A greedy algorithm will break a problem down into a series of steps. It will then look for the best possible solution at each step, aiming to find the best overall solution available. A good example is Dijkstra's algorithm, which looks for the shortest possible path in a graph.

Covariance

A measure of linear association between two variables. Positive values indicate a positive relationship; negative values indicate a negative relationship

Cross validation

A method to validate the stability, or accuracy, of your machine-learning model. Although there are several types of cross validation, the most basic one involves splitting your training set in two and training the algorithm on one subset before applying it the second subset. Because you know what output you should receive, you can assess a model's validity.

Coefficient

A numerical or constant quantity placed before and multiplying the variable in an algebraic expression (e.g. 4 in 4x y)

Fuzzy Algorithms

Algorithms that use fuzzy logic to decrease the runtime of a script. Fuzzy algorithms tend to be less precise than those that use Boolean logic. They also tend to be faster, and computational speed sometimes outweighs the loss in precision.

Big Data

Big data is a term that suffers from being too broad to be useful. It's more helpful to read it as, "so much data that you need to take careful steps to avoid week-long script runtimes." Big data is more about strategies and tools that help computers do complex analysis of very large (read: 1+ TB) data sets. The problems we must address with big data are categorized by the 4 V's: volume, variety, veracity, and velocity.

Clustering

Clustering techniques attempt to collect and categorize sets of points into groups that are "sufficiently similar," or "close" to one another. "Close" varies depending on how you choose to measure distance. Complexity increases as the more features are added to a problem space.

⁂

• _Set of tasks_:
**a)** From the glossary, quote the part that opens with the words containing "Coefficient" and closes with "veracity, and velocity.".
**b)** According to the glossary, what does Dijkstra's algorithm look for?
**c)** List every term that appears as a heading in the glossary.

⁂

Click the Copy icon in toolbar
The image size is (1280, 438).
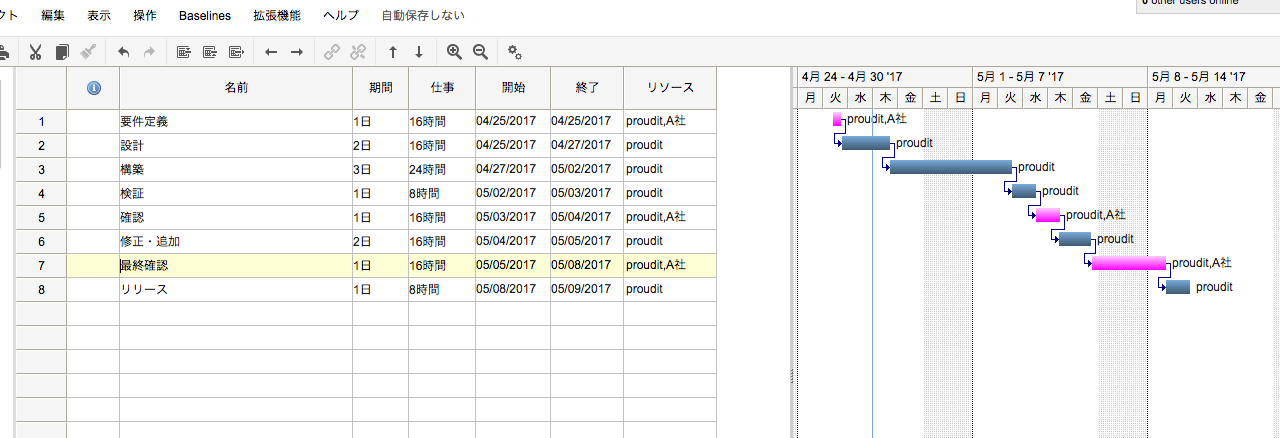(x=62, y=52)
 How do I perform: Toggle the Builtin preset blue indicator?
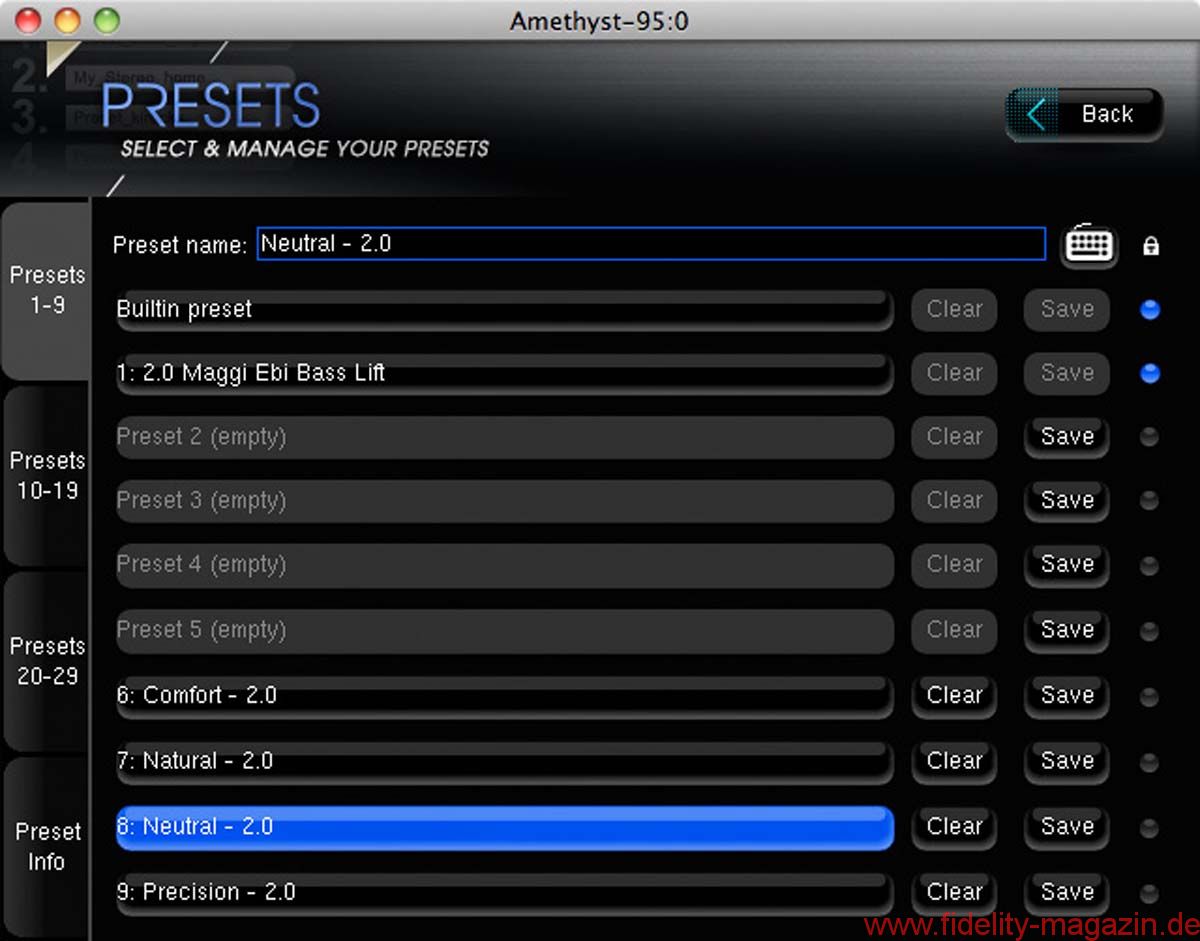(1150, 310)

⁂

• _Expected outputs_:
**a)**
Coefficient

A numerical or constant quantity placed before and multiplying the variable in an algebraic expression (e.g. 4 in 4x y)

Fuzzy Algorithms

Algorithms that use fuzzy logic to decrease the runtime of a script. Fuzzy algorithms tend to be less precise than those that use Boolean logic. They also tend to be faster, and computational speed sometimes outweighs the loss in precision.

Big Data

Big data is a term that suffers from being too broad to be useful. It's more helpful to read it as, "so much data that you need to take careful steps to avoid week-long script runtimes." Big data is more about strategies and tools that help computers do complex analysis of very large (read: 1+ TB) data sets. The problems we must address with big data are categorized by the 4 V's: volume, variety, veracity, and velocity.

**b)** The shortest possible path in a graph.

**c)**
Covariance
Cross validation
Coefficient
Fuzzy Algorithms
Big Data
Clustering